The vessel will be opened in 100 years. "When we got the letter from the president, we all went`Ahh,"' said Catlin Armstrong. "We thought it was really cool because we're going to be famous." The students are taught by Lynn Peacher, 1999 Oklahoma Teacher of the Year and a finalist for national teacher of the year. Each state teacher of the year was invited to have students submit a brief statement about their hopes for the future and select an item for the time capsule.
Ms. Peacher's class chose the American eagle. They constructed a paper eagle with origami feathers representing each student's name and their favorite freedom. Peter Pham's feather carried the freedom to live and move wherever a family chooses, something the Vietnam-born child has cherished since moving to the United States.

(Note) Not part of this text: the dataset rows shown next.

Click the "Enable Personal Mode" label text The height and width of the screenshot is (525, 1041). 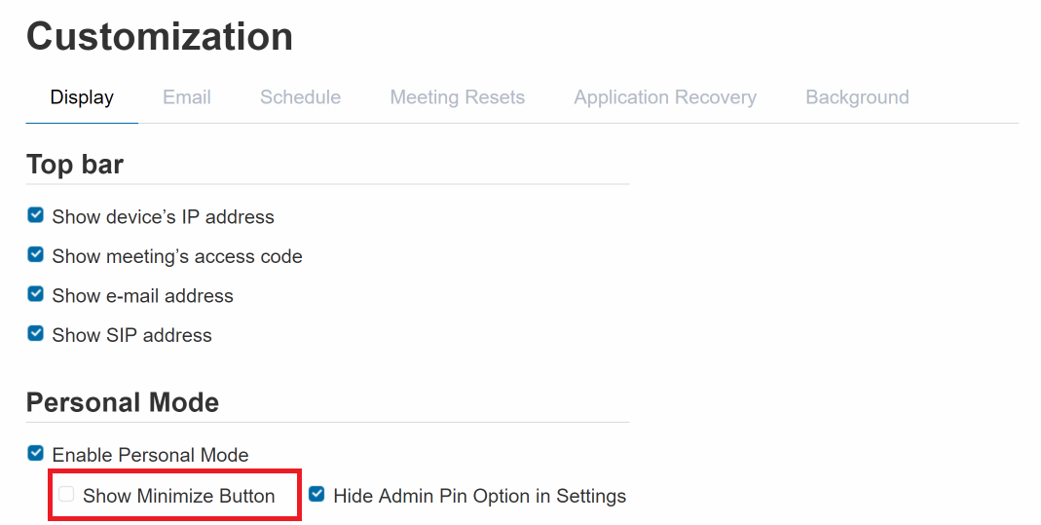[150, 455]
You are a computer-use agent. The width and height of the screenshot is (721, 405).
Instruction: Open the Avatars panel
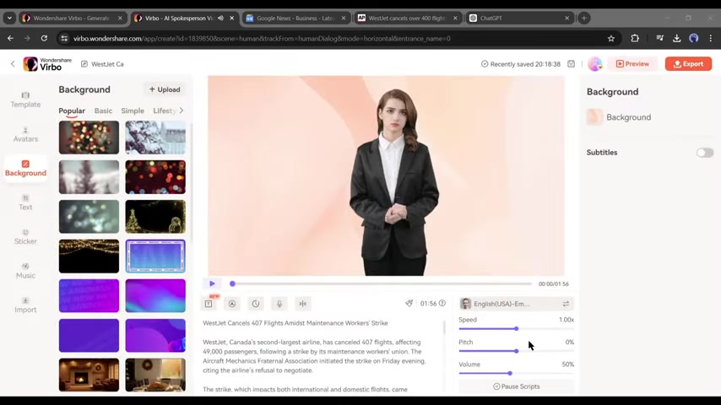25,134
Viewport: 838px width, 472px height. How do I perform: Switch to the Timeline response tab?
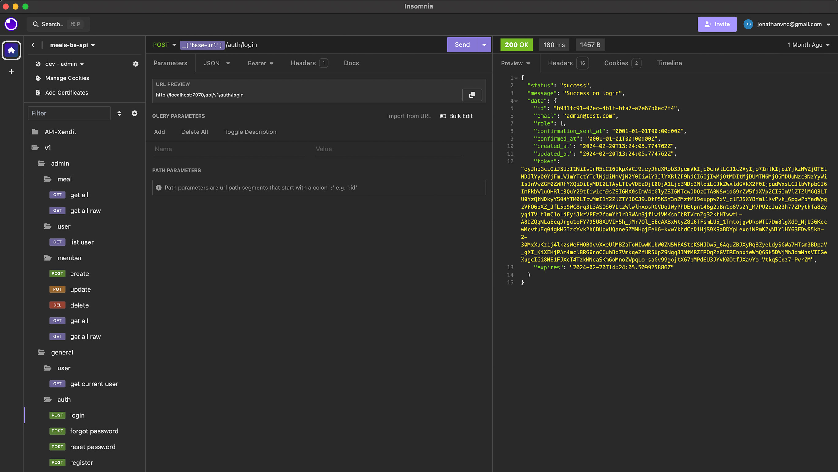tap(669, 63)
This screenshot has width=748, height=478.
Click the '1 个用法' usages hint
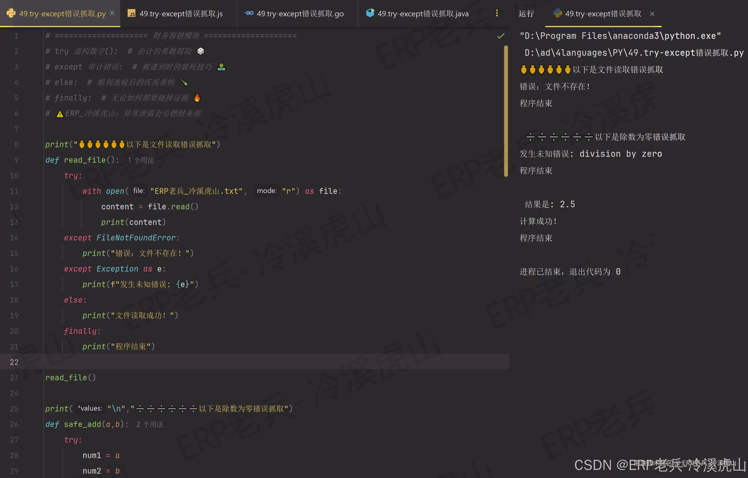(141, 160)

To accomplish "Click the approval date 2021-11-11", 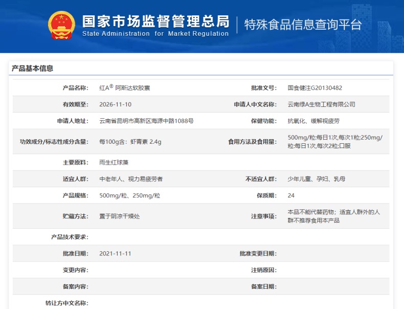I will pyautogui.click(x=115, y=254).
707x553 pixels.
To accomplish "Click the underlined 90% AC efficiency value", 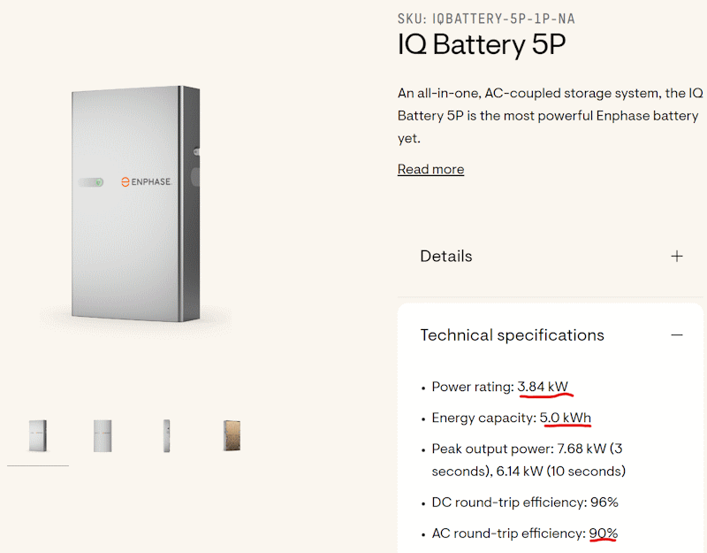I will [603, 534].
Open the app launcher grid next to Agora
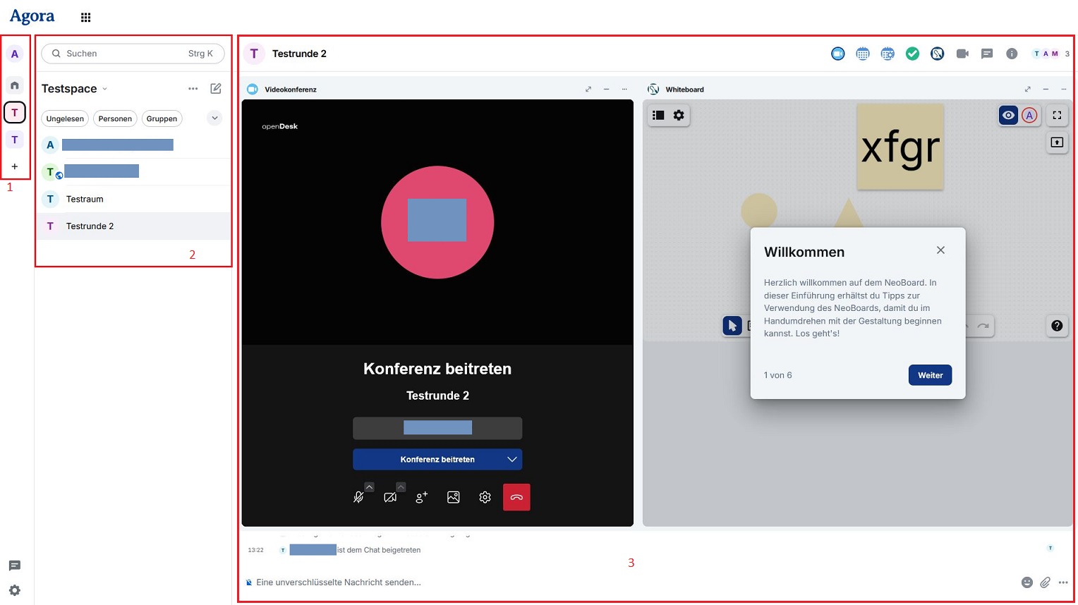Screen dimensions: 1078x605 (x=86, y=18)
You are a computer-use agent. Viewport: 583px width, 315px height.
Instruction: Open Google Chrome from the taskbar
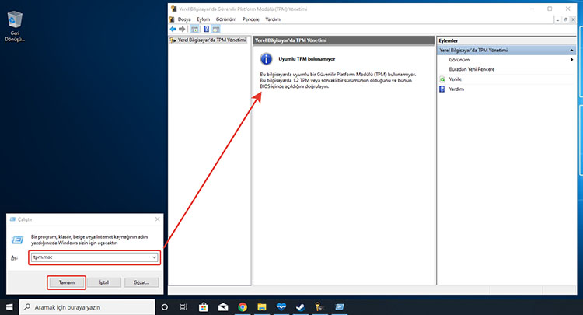243,307
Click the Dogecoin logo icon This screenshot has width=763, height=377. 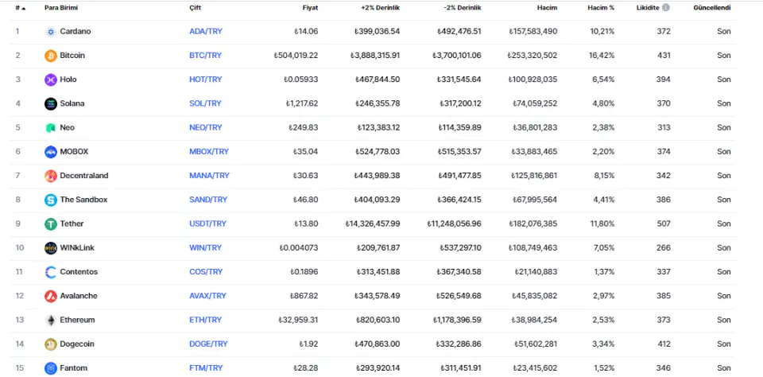click(51, 344)
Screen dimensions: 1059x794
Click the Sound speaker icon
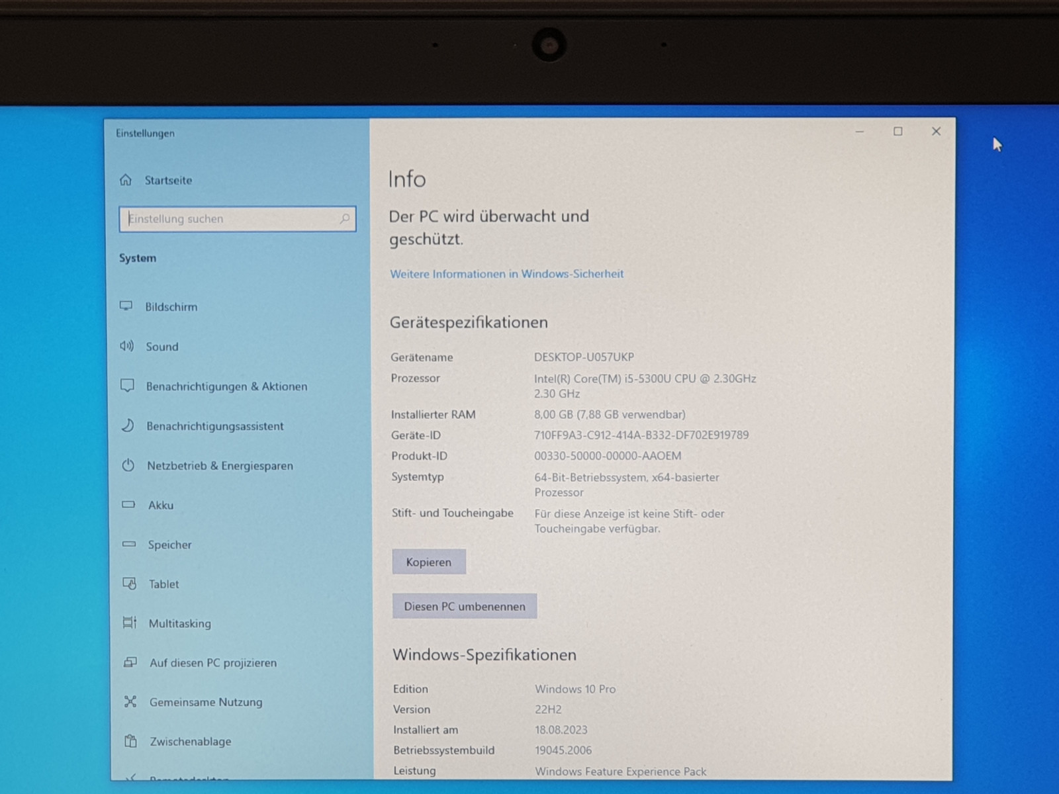[x=127, y=346]
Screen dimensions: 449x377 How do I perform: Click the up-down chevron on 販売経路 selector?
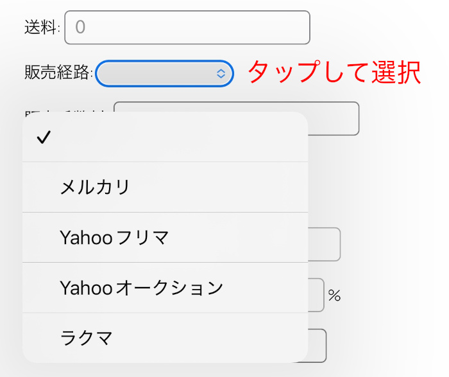pyautogui.click(x=221, y=74)
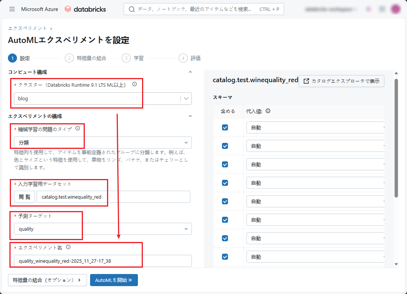Click info icon beside 機械学習の問題のタイプ
Screen dimensions: 407x294
[78, 129]

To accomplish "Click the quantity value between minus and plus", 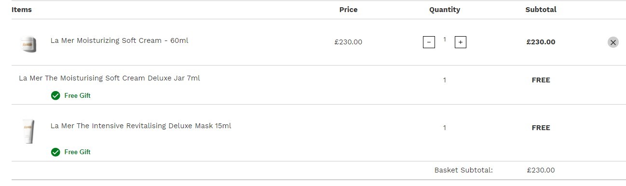I will point(445,40).
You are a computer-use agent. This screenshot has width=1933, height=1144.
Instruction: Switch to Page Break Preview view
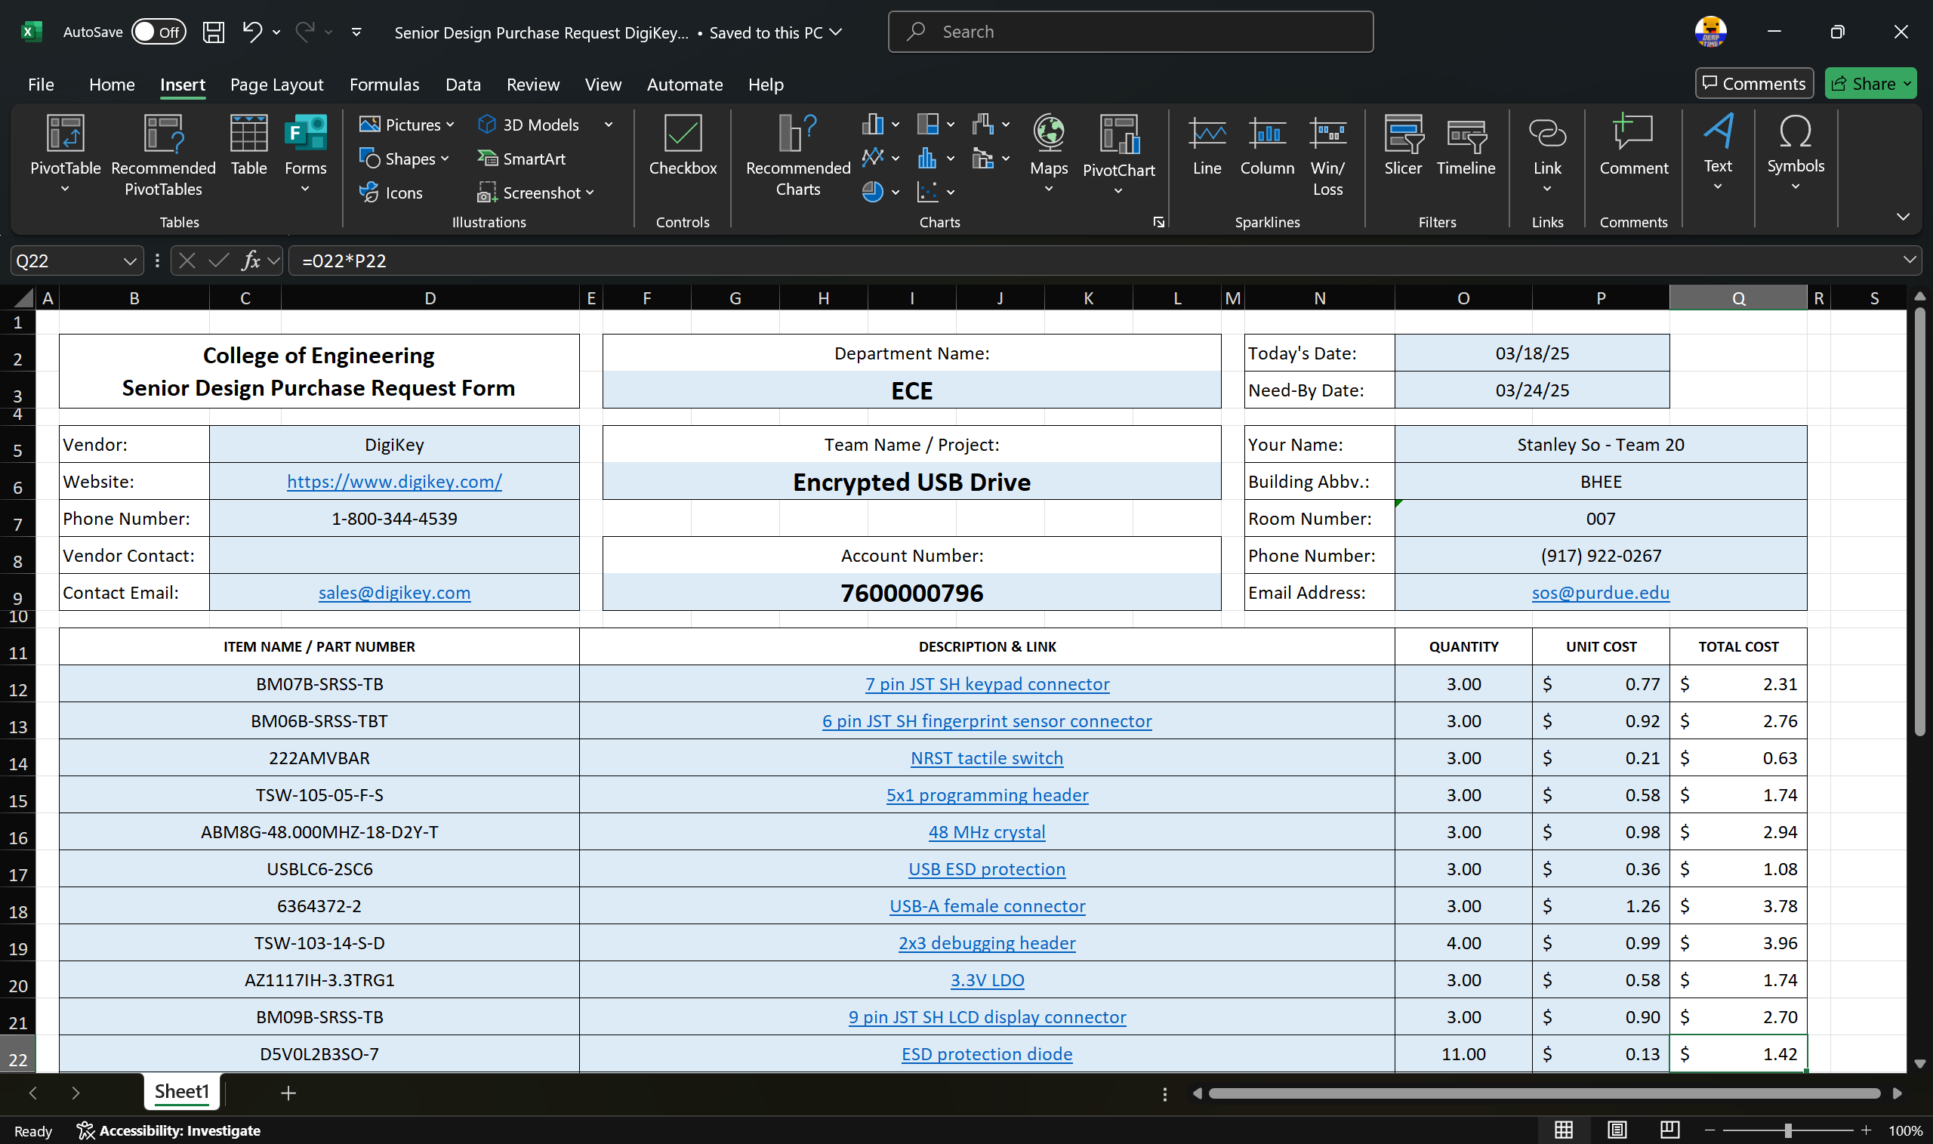1669,1130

Shae Foster chose the freedom to shop. "I'm a girl and I like to shop," she said. Ms. Peacher said the task was not an easy one for 9 year olds. "One hundred years from now is like fantasy," she said. The class also had to scramble to get their project completed. Ms. Peacher had just returned from a three-week trip to Japan on a Fulbright Scholarship when she discovered the White House letter seeking the contribution. That left only one day to get the project to Washington, D.C. "It was a job," Shae said. "Not an adult job, but a fun job."
The design of the National Millennium Time Capsule and its contents will be presented during the opening ceremony of America's Millennium in Washington on Dec. 31.